10/18/23 EDIT: Now also supports Shelly Motion 1 and Motion 2 devices.
This requires an MQTT broker running on your network, which I know is not feasible for many of you, but unfortunately it is really the only way to integrate these devices.
The new driver is called Shelly Gen1 MQTT V1 and is now available on my test channel. I hope to get it moved to my regular shared channel soon, but want a couple weeks of user testing first. I also haven’t created a github repository for this yet.
If anyone is in a position to test these, I look forward to your feedback.
Instructions for Use
First, you will have to use the Shelly app to enable MQTT for the devices you want to integrate. This is done in the device settings menus.
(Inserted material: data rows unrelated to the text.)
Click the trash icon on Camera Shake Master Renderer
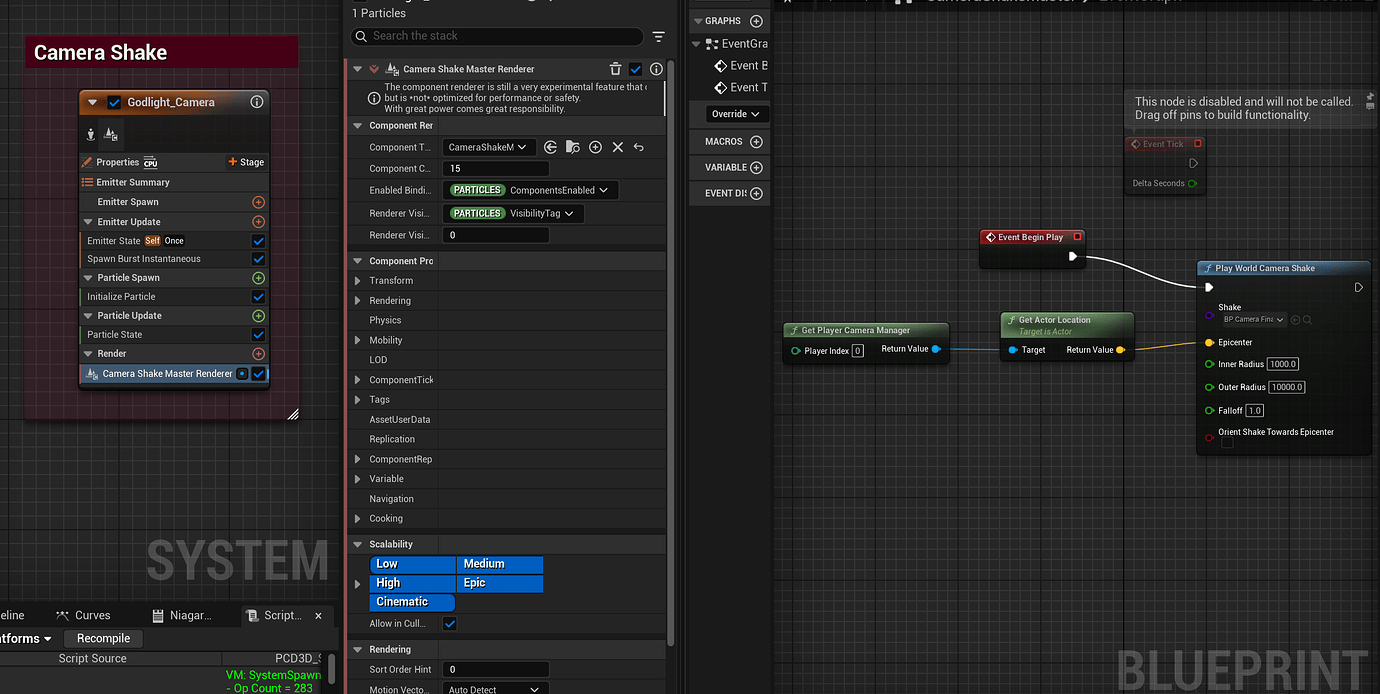This screenshot has height=694, width=1380. point(615,69)
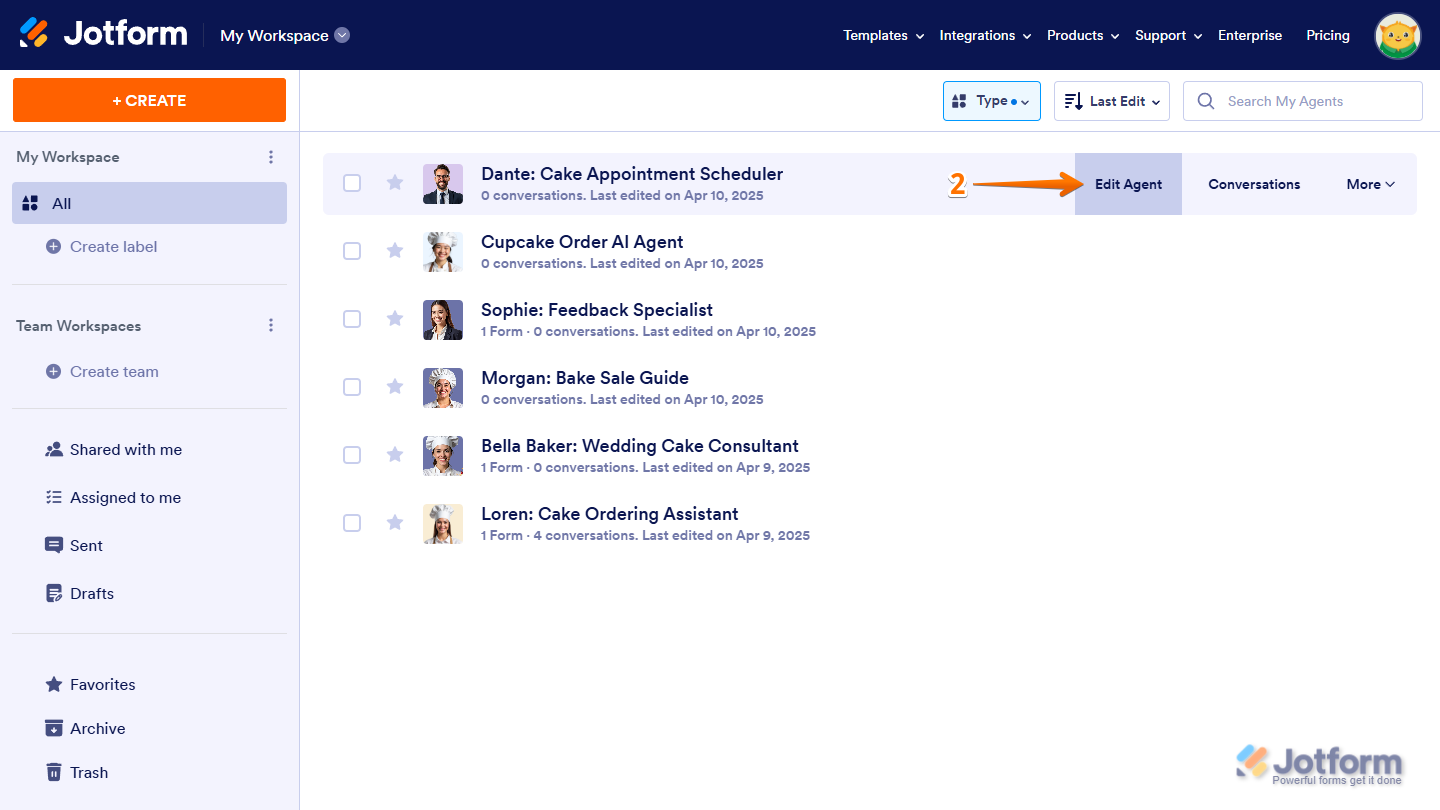The width and height of the screenshot is (1440, 810).
Task: Open the Templates menu in header
Action: [x=882, y=35]
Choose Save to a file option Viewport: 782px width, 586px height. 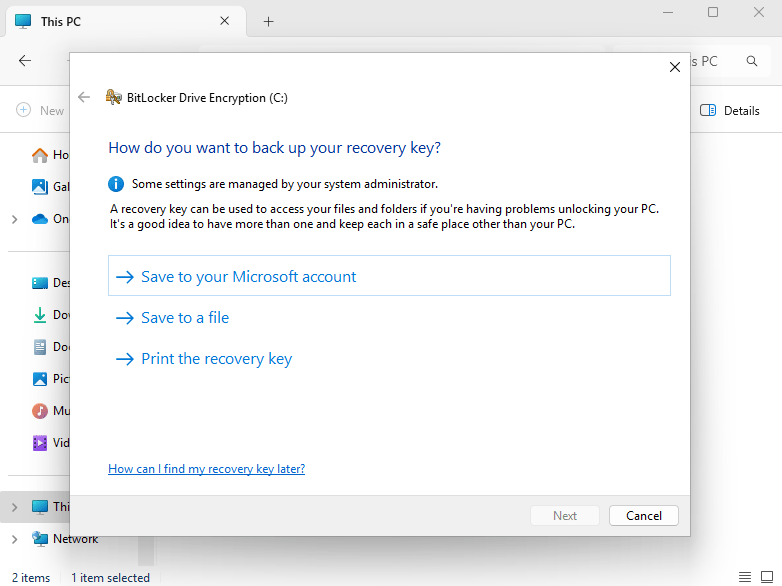click(185, 318)
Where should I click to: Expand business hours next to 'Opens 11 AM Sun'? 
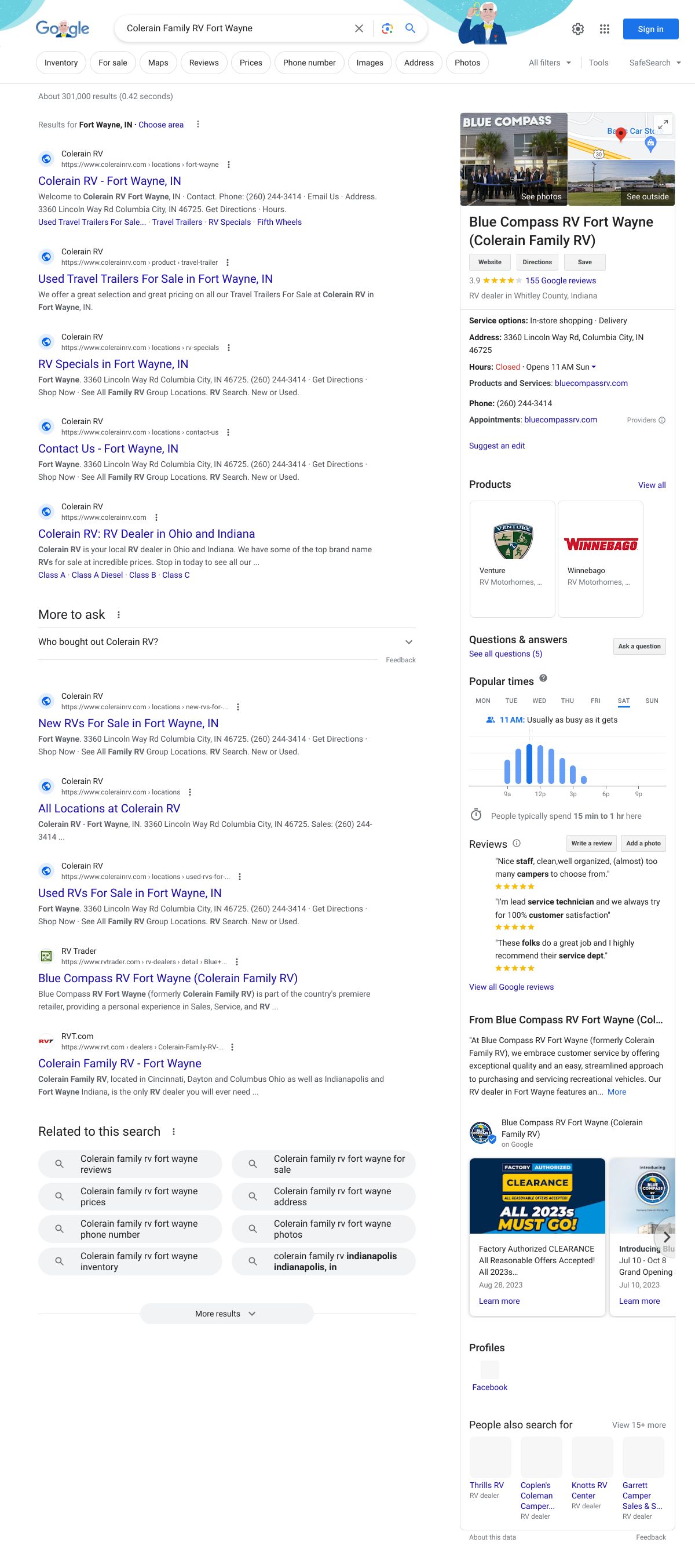[x=594, y=367]
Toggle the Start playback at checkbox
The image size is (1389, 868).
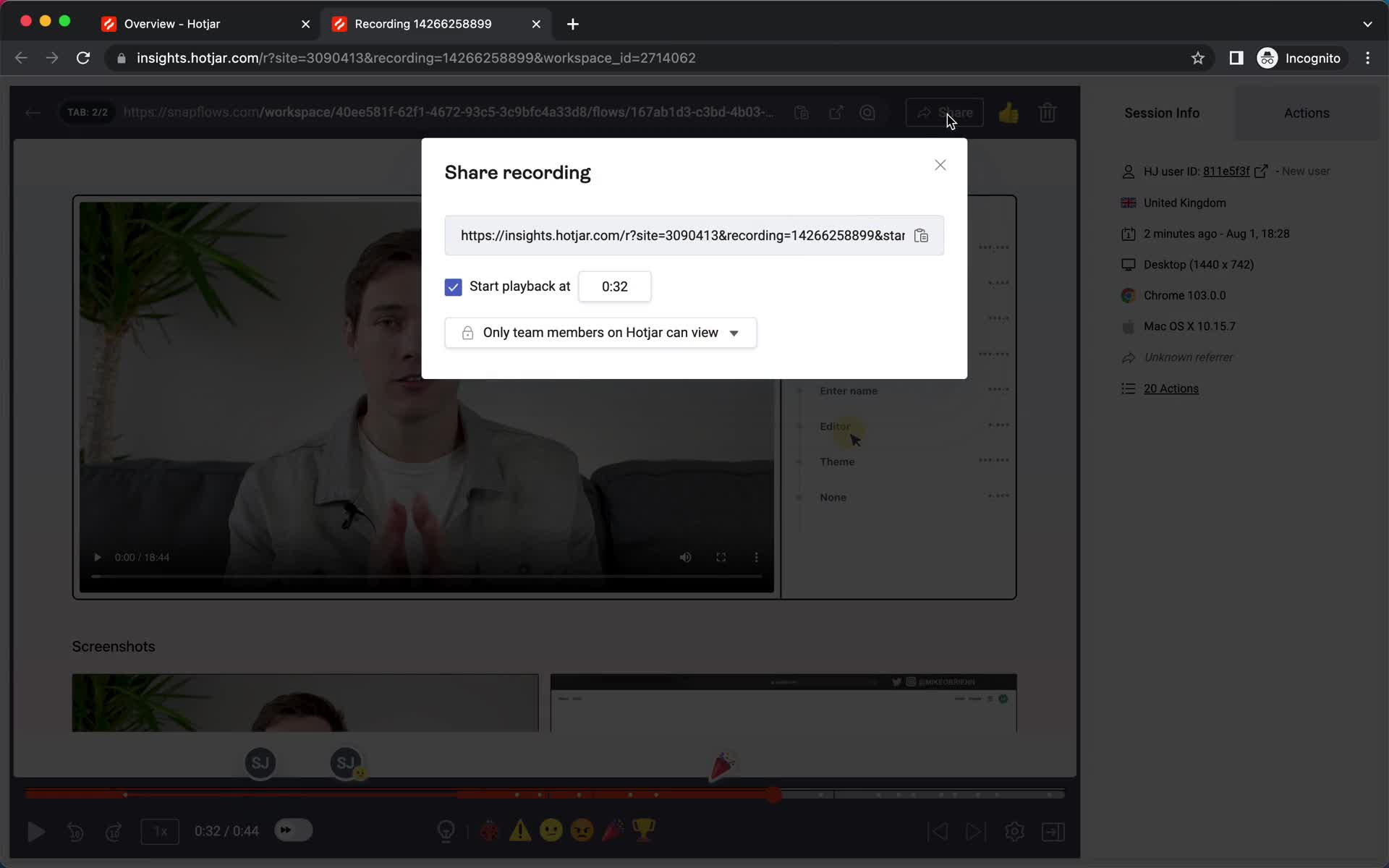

All shelly devices publish their messages on an MQTT topic that begins with ‘shellies/’, therefore if you want to test to confirm your device is publishing updates to MQTT, you can subscribe to that top-level topic using a command like this (if using Mosquitto):
mosquitto_sub -v -h <ip address of broker or 'localhost' if on same computer> -t "shellies/#" -u <userid> -P <password>
Omit the userid & password parameters if not needed.
Once the Edge driver is available on your hub, do an Add device / Scan for nearby devices and a device called ‘Shelly MQTT Master’ will be created, and you will need to go into device settings and configure your broker information. Back on the Controls screen, you should see a status of “Connected to Broker”. Once you complete this, you can start onboarding your devices.
Since these battery-powered devices have to be woken up during discovery, you will physically have to go to the device and press its ‘wake’ button, but first initiate an Add device / Scan for nearby devices in the SmartThings app. Then press the button on the device. The supported devices listed above will be discovered and added as new devices.
That’s really all there is to it. There are no commands to be issued to these devices, only display of state data on the SmartThings device Controls screen, which is sent out by the device whenever it chooses to wake up. Of course all device states are available for automation routines.